* _Excerpted data_:
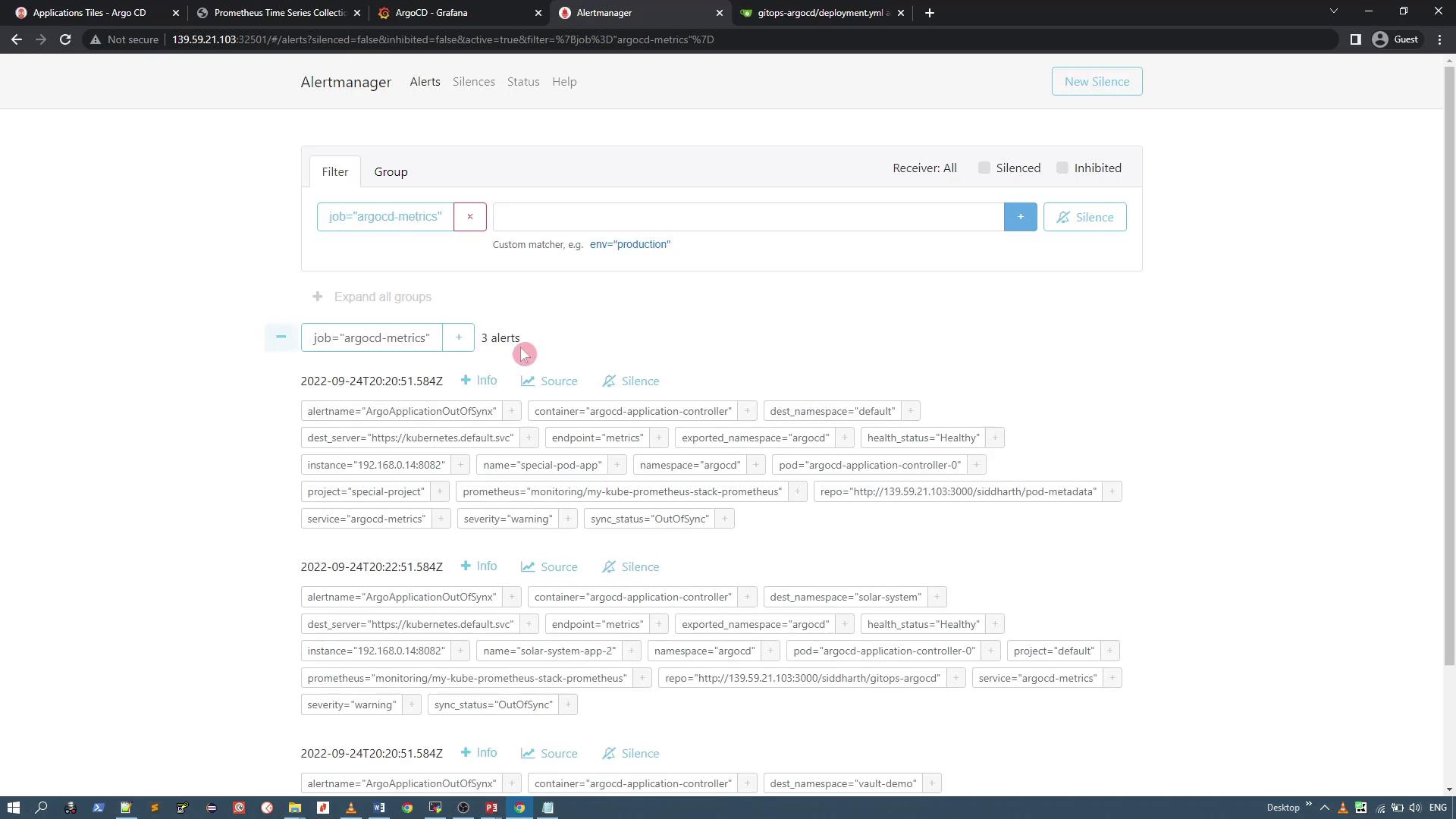
Task: Open the Silences navigation item
Action: [x=473, y=82]
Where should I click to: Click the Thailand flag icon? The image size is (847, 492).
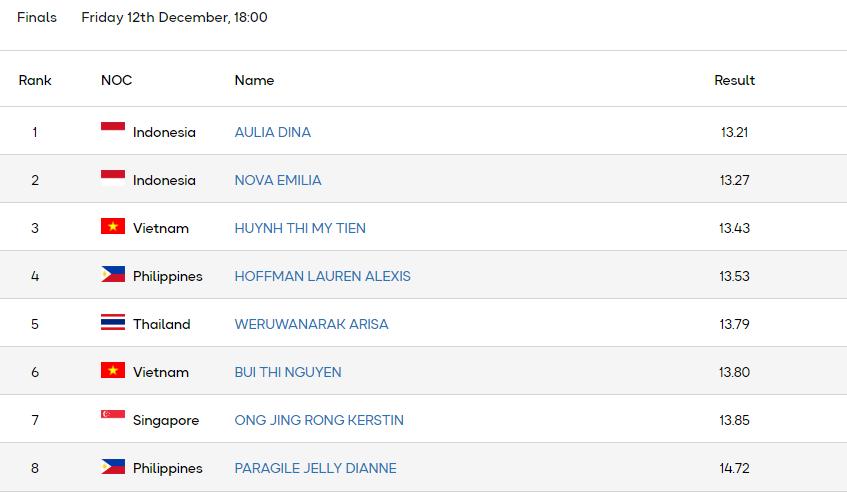pos(113,323)
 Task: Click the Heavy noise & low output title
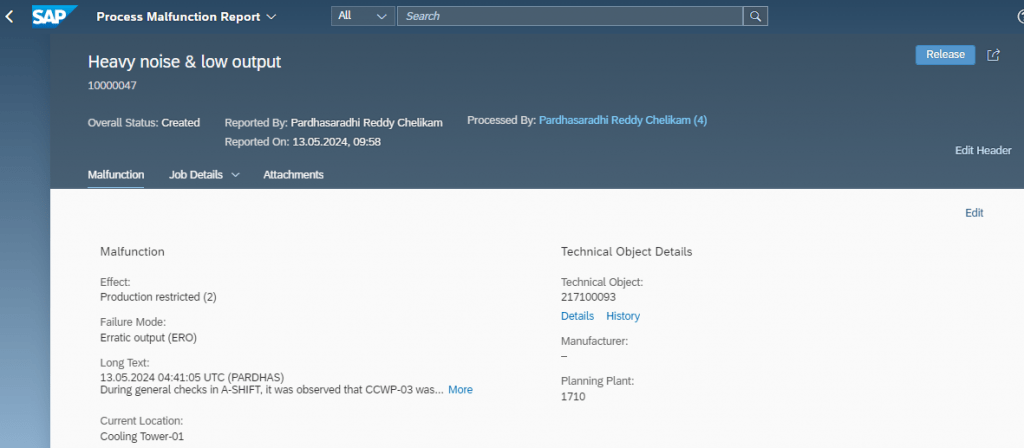tap(184, 62)
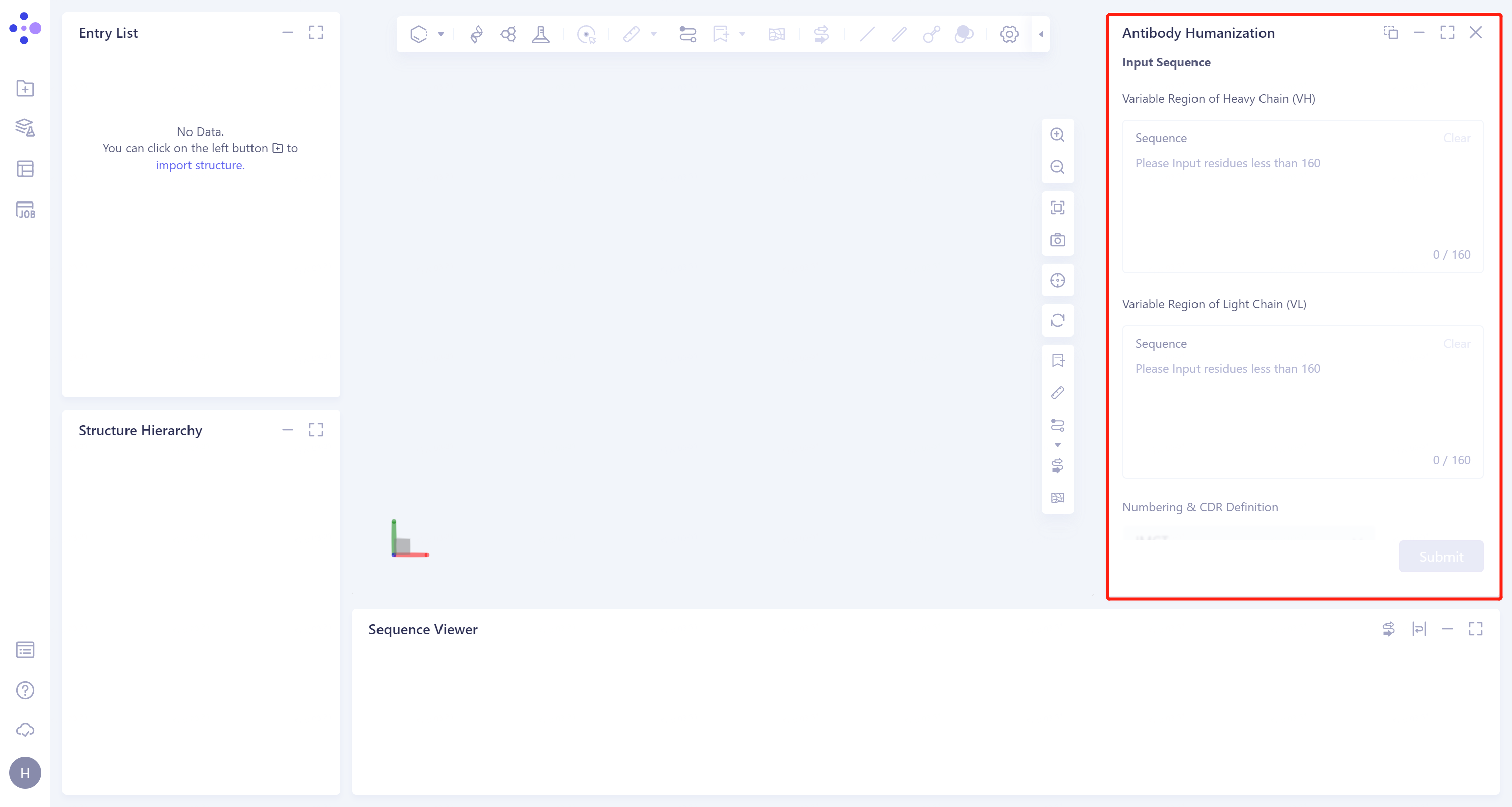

* _Problem to solve_: Quote the lines from the one containing "Where should I" through the last of the lines above, word for word. Leave the pictures out.

* _Solution to this task_:
Where should I click to: Click the Thailand flag icon? The image size is (847, 492).
pos(113,323)
 Task: Click the Heavy noise & low output title
tap(184, 62)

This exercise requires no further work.